Vice-Presidência afirma que municípios foram tidos em conta para elaboração do Plano de Desenvolvimento Económico e Social

A Vice-Presidência do Governo Regional veio contrariar declarações do presidente da Câmara Municipal do Funchal, no sentido de que as autarquias da Região não foram tidas em conta para a elaboração do Plano de Desenvolvimento Económico e Social. Pelo contrário, garantem as instâncias governamentais, em Março do ano passado, as autarquias foram convidadas a dar contributos para o Plano Regional de Investimentos. “Na mesma altura, foram informadas que iriam ser chamadas a participar no PDES, o que viria a acontecer, através do Instituto de Desenvolvimento Regional, em Julho de 2019, com um pedido de contributos dirigido à Associação de Municípios da Região Autónoma da Madeira (AMRAM)”, refere uma nota.

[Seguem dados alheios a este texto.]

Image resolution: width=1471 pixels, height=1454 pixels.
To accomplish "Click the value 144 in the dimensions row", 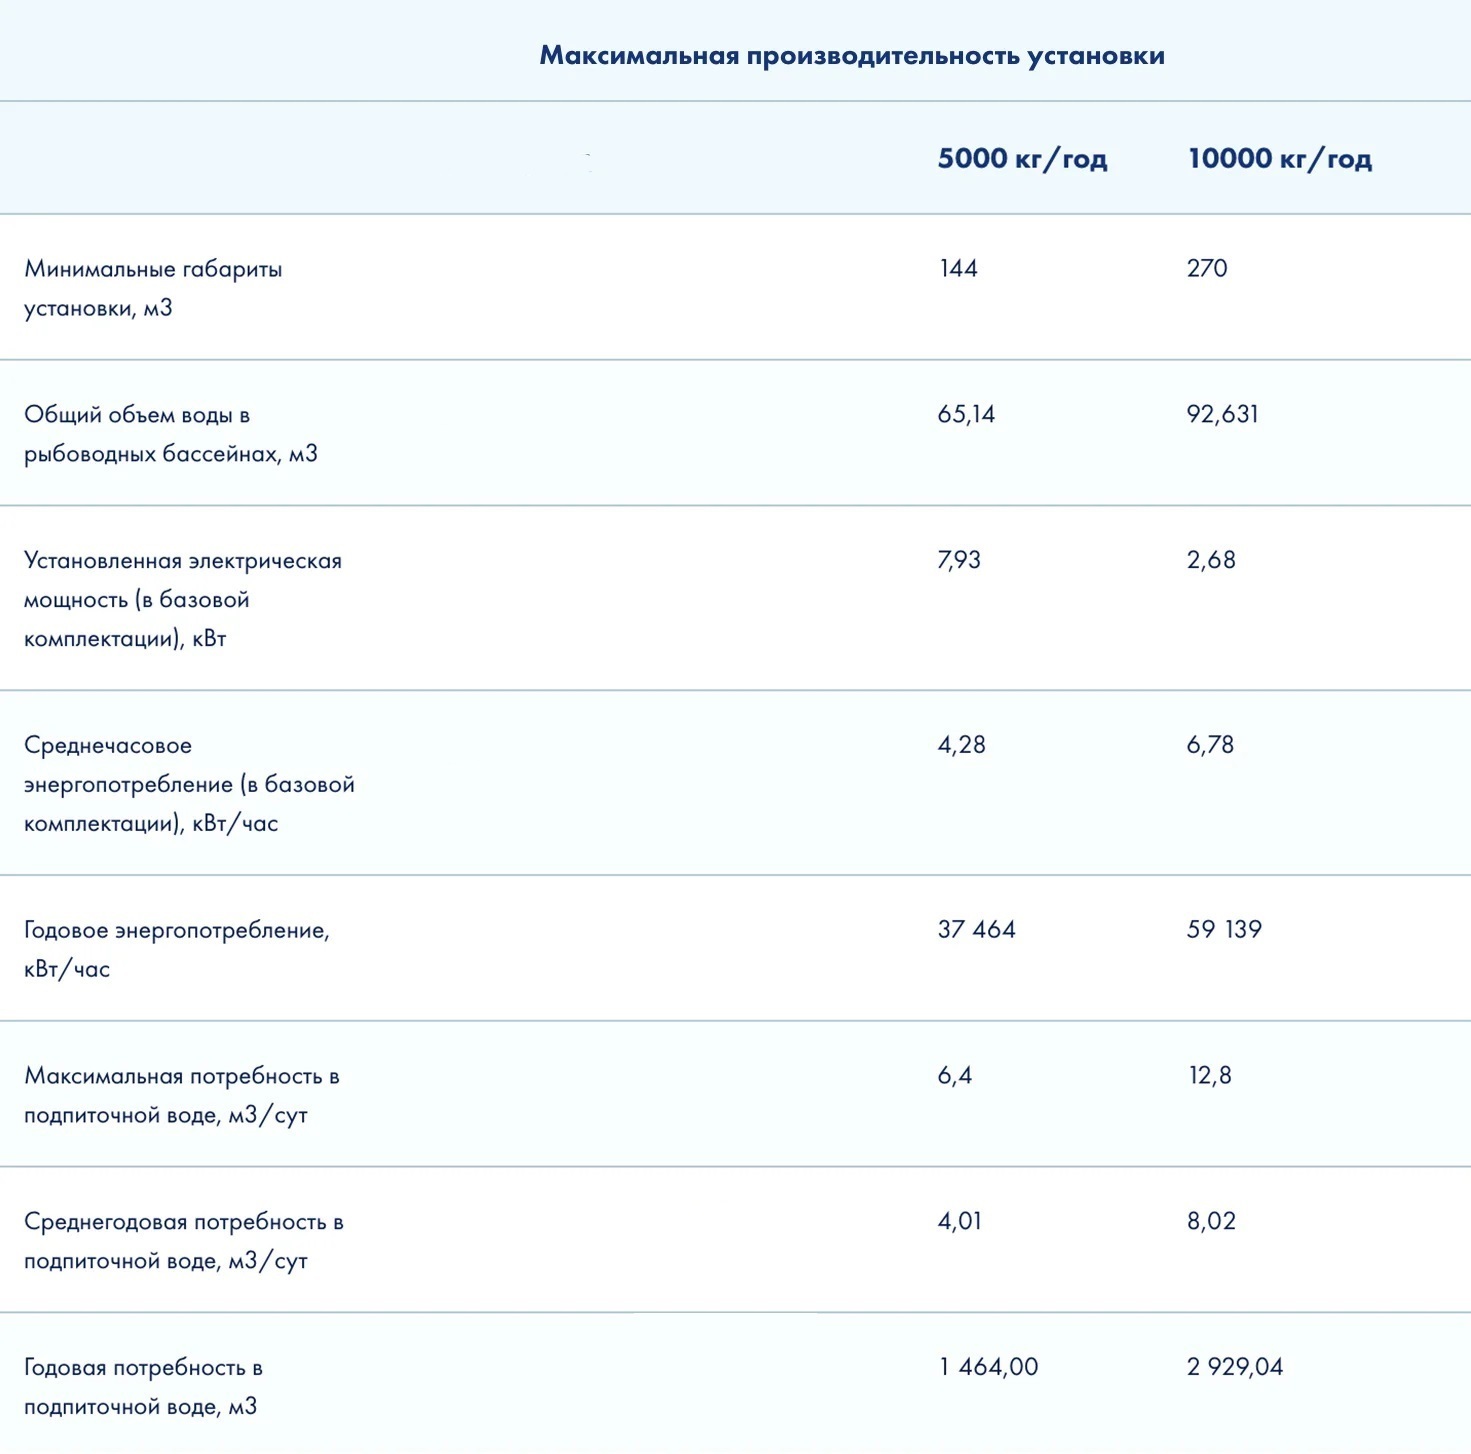I will pos(958,268).
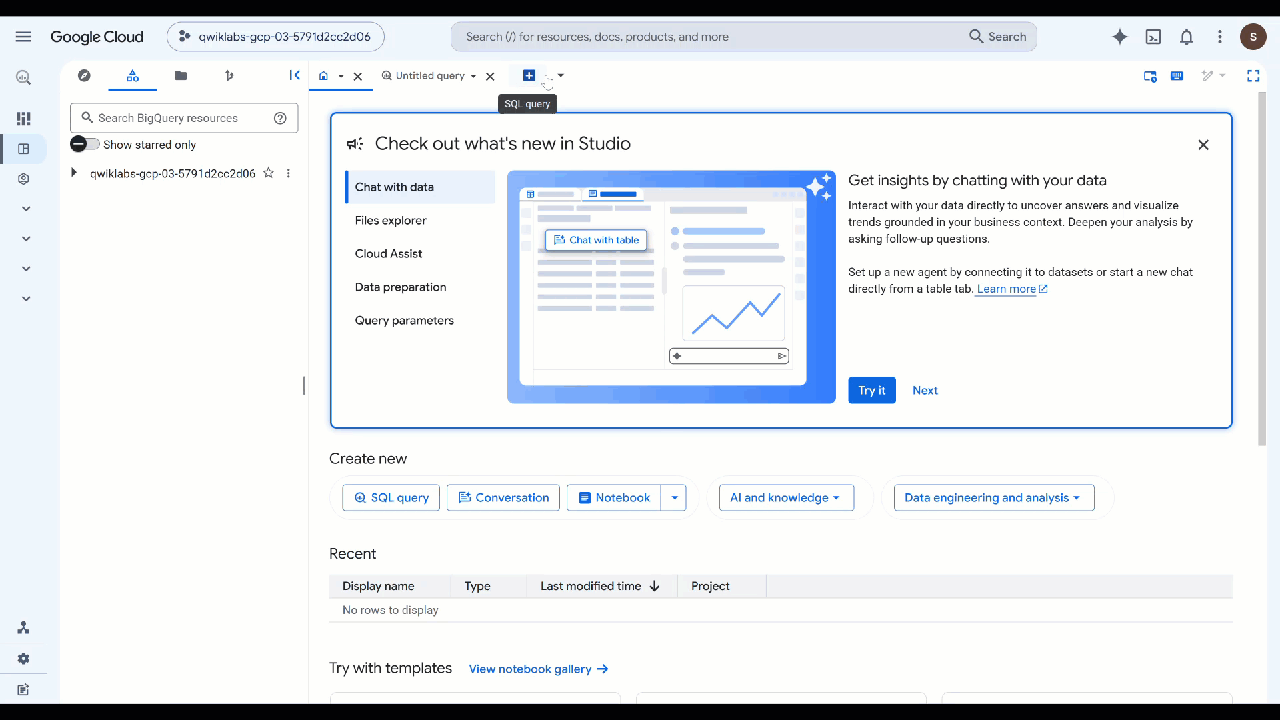Open the notifications bell
This screenshot has height=720, width=1280.
(x=1186, y=37)
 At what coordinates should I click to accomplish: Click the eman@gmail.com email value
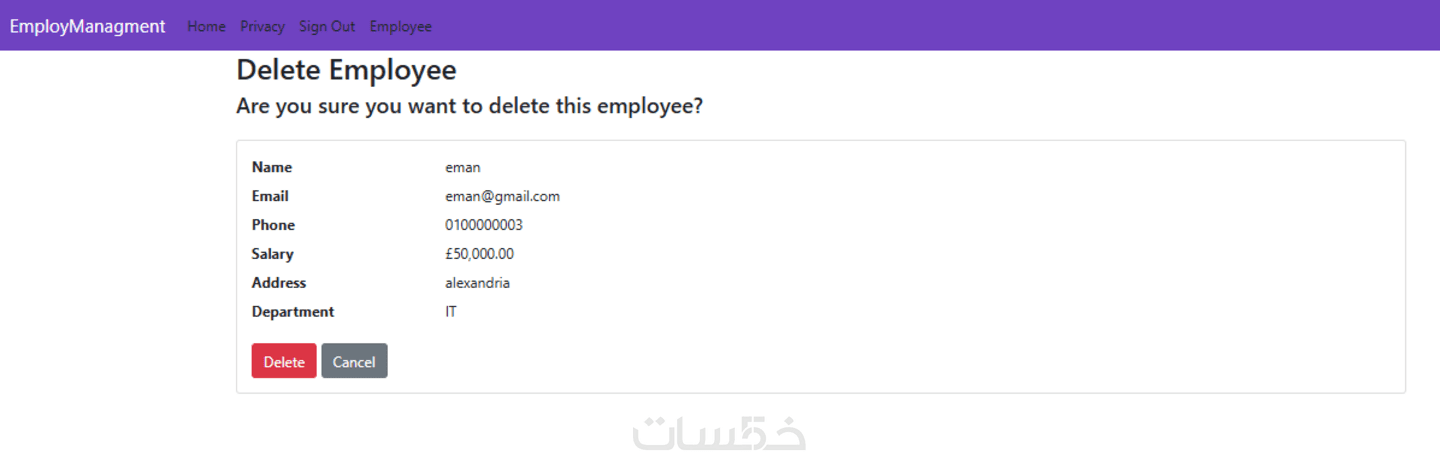click(x=502, y=196)
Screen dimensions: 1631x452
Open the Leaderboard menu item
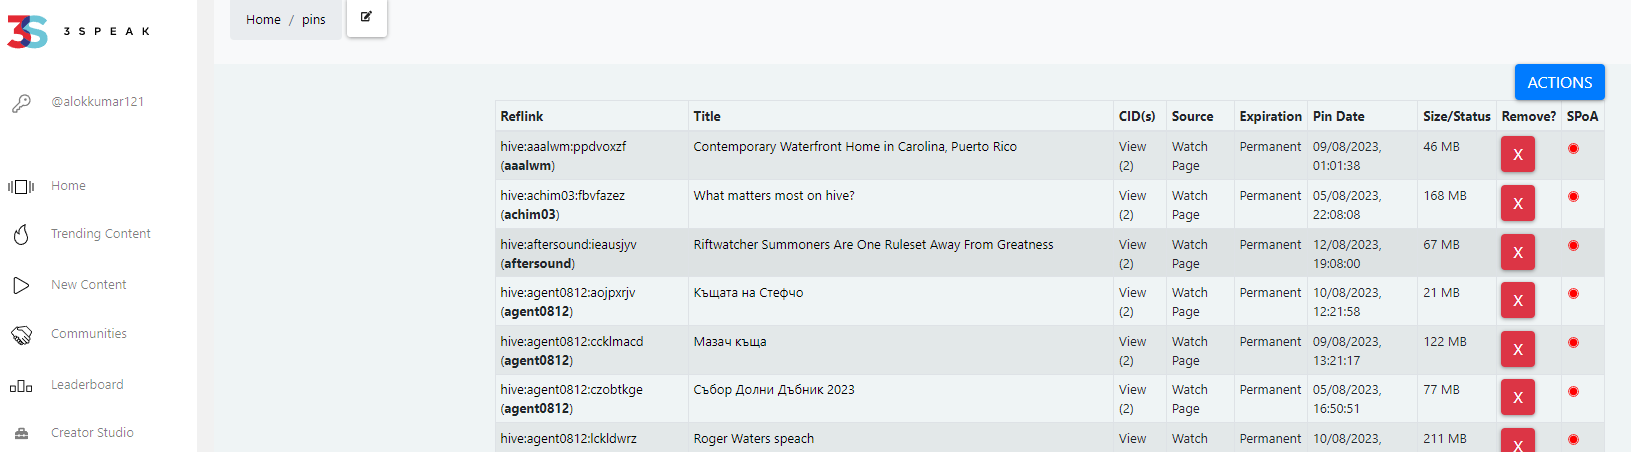tap(87, 385)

“Além desta via”, refere um comunicado da Vice-Presidência, “o tema foi também levado ao Conselho Económico e Concertação Social (CECS). Na última reunião, realizada a 7 de Setembro, o senhor presidente da CMF referiu que o PDES deveria fazer referências ao nível dos Municípios, observação que não tem qualquer fundamento e que uma leitura simples do documento facilmente o comprova”.

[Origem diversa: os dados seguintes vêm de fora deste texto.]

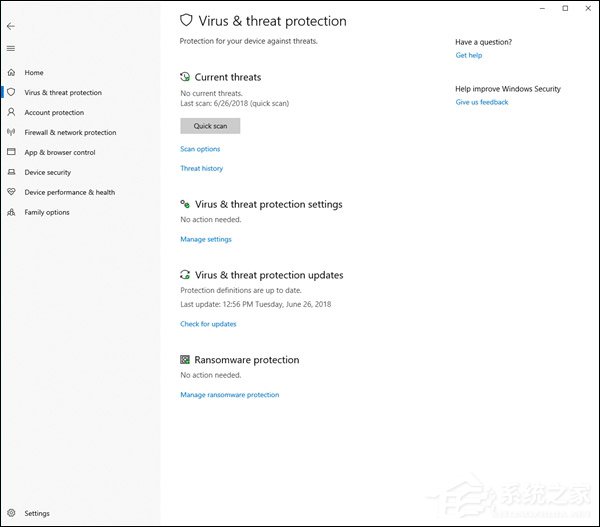
Task: Click the back arrow icon
Action: pos(11,26)
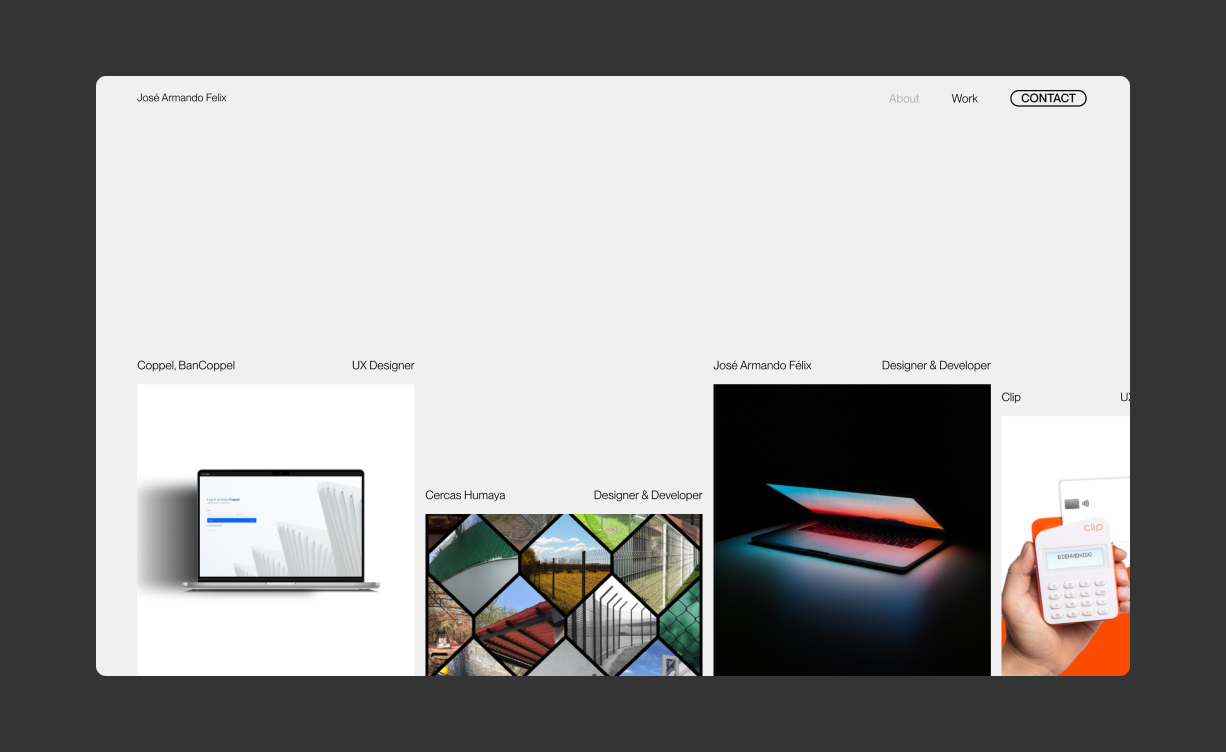Image resolution: width=1226 pixels, height=752 pixels.
Task: Click Designer & Developer label above glowing laptop
Action: click(935, 366)
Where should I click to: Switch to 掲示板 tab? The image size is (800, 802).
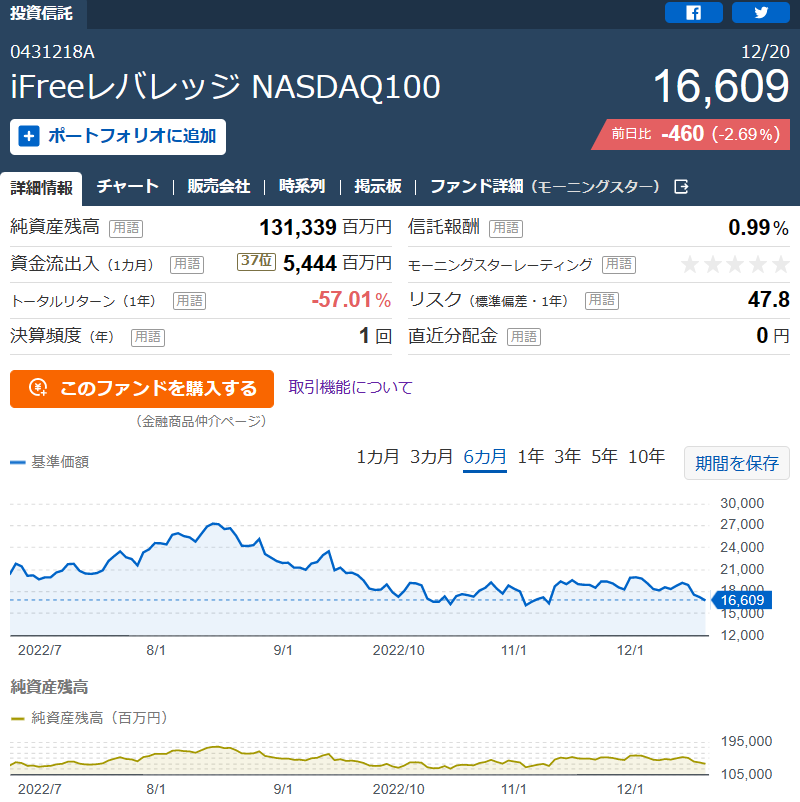378,187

A Vice-Presidência afirma que, apesar da natureza e abordagem deste plano obedecer a uma estratégia para o território de forma integrada, onde os seis desafios estratégicos são globais e aplicam-se a toda a Região como um todo, há, no entanto, várias referências a cada município em concreto.

“Podemos referir, apenas como alguns exemplos, as áreas do “Acolhimento Empresarial”, onde são apontados os concelhos de Machico, Calheta, São Vicente e Câmara de Lobos; as “Cadeias de Valor” para os concelhos da Costa Norte e o Porto Santo; ou a “Mobilidade”, com o Funchal, Machico e Porto Santo e portos secundários. Vários outros concelhos são apontados em muitas outras áreas do documento”, defende-se o departamento governamental chefiado por Pedro Calado.

“Por muito que pretenda o presidente da CMF, o PDES não é, nem vai ser, uma “bóia de salvação” para tudo aquilo que este executivo do Funchal se comprometeu a fazer perante a população e que, por má gestão e ou incompetência, não foi capaz de concretizar”, refere o comunicado. E mais acrescenta que, “embora se perceba o nervosismo pré-eleitoral que se adensa à medida que nos aproximamos de outubro do próximo ano, o PDES é um documento orientador que transcende os calendários eleitorais. O Governo Regional da Madeira não vai alterar o seu rumo nem a sua estratégia para o futuro, os quais passam pelo envolvimento de todos os parceiros que queiram colaborar na sustentação do crescimento económico e social”, conclui-se.